Je m’intéresse aux groupes qui n’existent plus ou qui n’ont pas eu la chance de sortir un vinyle. Je change un peu aujourd’hui mais oui je pars de ça effectivement.
C’est un peu compliqué de vendre des disques d’un groupe qui n’existe plus mais c’est un challenge et c’est ce qui me plaît de toute façon, de remettre ces groupes un peu dans la lumière.
Pour P.38, le groupe se reformait exceptionnellement pour « Rennes 1981 », une soirée à l’Ubu.
Qui est derrière Poch Records et comment sont répartis les rôles de chacun ? Tu es tout seul ?
Je suis tout seul ! Ca n’est pas mon activité majeure mais c’est quand même chronophage par moment. J’ai monté une association pour que ça soit indépendant de mon travail artistique, j’ai donc un trésorier, mais pour le reste je suis tout seul.
Comment tu choisis les artistes avec qui tu vas travailler étant donné qu’ils n’existent plus ?
Mes recherches d’archives pour mon boulot m’aident à trouver des groupes, à avoir des coups de cœur. Ce ne sont pas des groupes que j’ai vu en concert par exemple comme la plupart des labels.
Mon dernier coup de cœur, « Tchewsky & Wood » sort complètement des cases du label. Je les ai découverts en recherchant une première partie pour le concert de Marquis de Sade au Liberté.
Je suis allé les voir à un filage et j’ai tout de suite trouvé une filiation avec KaS Product dont je suis fan. Ils ont donc fait la première partie et quand ils ont sorti leur EP, j’ai trouvé dommage qu’ils ne le sortent pas en vinyle. On est finalement vite arrivés à la conclusion de sortir un album en vinyle.
Tu peux me parler de l’esthétisme du label, de sa philosophie ? Il est plutôt tourné vers le punk rock.
Oui, le fil rouge du label c’est le punk rock des années 80. Il y a une contrainte avec moi c’est que je fais systématiquement la pochette. Ca arrange certains groupes mais certains groupes travaillent déjà avec des graphistes. Le label est lié à mon travail de plasticien, j’aime faire les choses de A à Z.
Combien d’artistes sont au catalogue de Poch Records actuellement ?
J’ai douze vinyles dans mon catalogue : Tchewsky & Wood, H2S04, Vonn, Abuse, Heb Frueman, Mr Hyde, Contingent (2 vinyles), Fixator, Mixomatose, Les Animals et P.38.
Ton coup de cœur ? C’est une question difficile mais il y a parfois un disque qui a une histoire particulière.

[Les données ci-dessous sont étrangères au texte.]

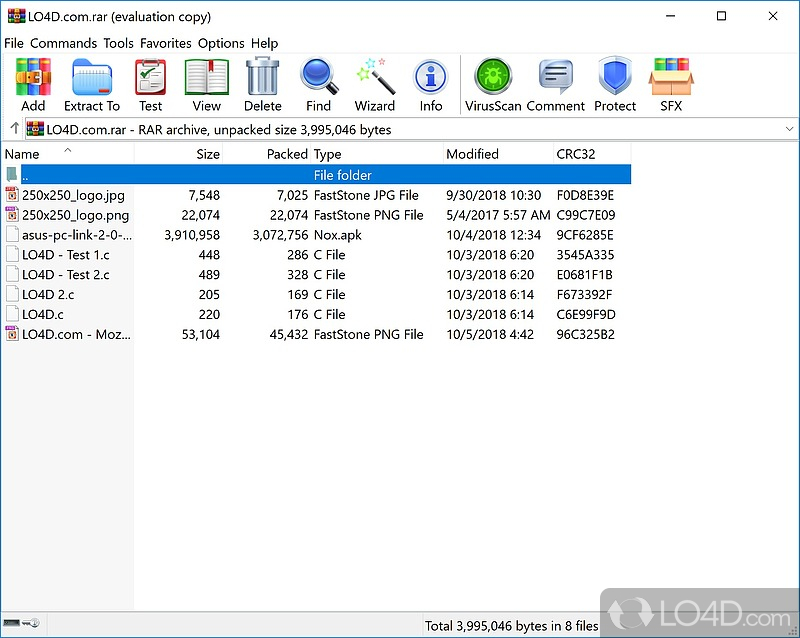
Task: Create SFX self-extracting archive
Action: click(671, 84)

Le dernier Tchewsky & Wood est important pour moi, c’est un groupe qui a de l’actualité, qui tourne, tout comme Abuse, qui prépare son prochain album. Il y a aussi le groupe bruxellois Contingent qui est très important pour moi. Ce projet a été très long à mettre en place car ils n’étaient pas intéressés de ressortir les enregistrements de 1981, qui n’avaient jamais été édités nulle part. A force de se voir et de comprendre ma démarche, mon intérêt pour le punk rock, ils ont fini par dire oui.

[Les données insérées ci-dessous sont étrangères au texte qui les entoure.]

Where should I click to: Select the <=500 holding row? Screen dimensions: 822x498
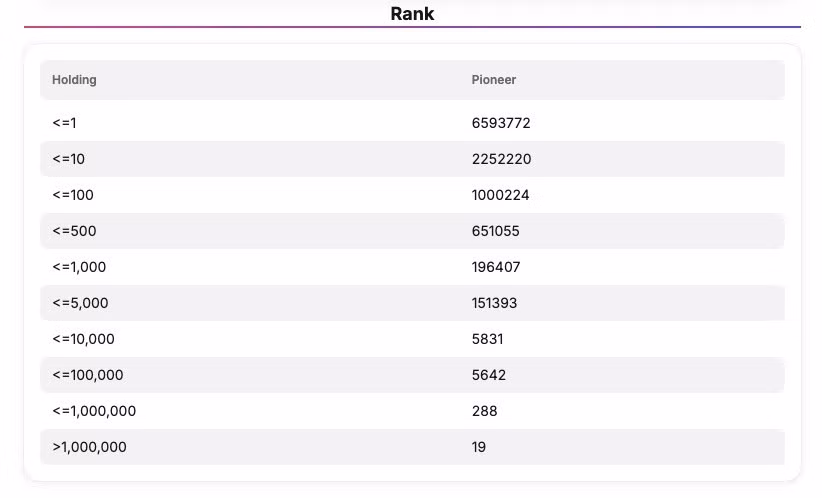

Je suis super intéressé par la scène belge, j’ai d’ailleurs écrit un livre qui s’appelle Bloody Belgium.
Ce groupe est assez mythique, il s’est formé en 1979 et s’est arrêté en 1981, il n’y a qu’un 45 tours qui est sorti début 80. Le reste des enregistrements, un 45 tours et un album, est resté dans un coin pendant des années, j’ai sorti le 45 tours en 2014 et l’album en 2015. Ils se sont reformés en 2007. Ils réenregistrent à cette occasion les titres de 1981 avec certainement plus de maîtrise mais pour moi il était important de ressortir les enregistrements originaux qui débordent d’une énergie différente.
Quel est ton dernier coup de cœur que tu aimerais avoir chez Poch Records ?
Il y a Carambolage avec qui je suis en discussion.
On devrait sortir leur première démo avec des morceaux qui ne sont pas sur leur EP. Ils ont joué pour le vernissage de Bloody Belgium et j’avais trouvé leur musique et leur concert vraiment très bien.
Les groupes attendent souvent beaucoup des labels qui les signent. Peux-tu nous dire ce qu’un label comme Poch Records attend d’un groupe ?
Je n’attends rien de particulier. On s’entend dès le début et les groupes voient très bien que je ne suis pas intéressé par le business. De toute façon il n’y a pas de business à faire avec mes sorties.
Je n’attends qu’une chose des groupes c’est qu’ils se fassent plaisir, que leur retour ne soit pas pathétique, qu’il y ait une vraie démarche.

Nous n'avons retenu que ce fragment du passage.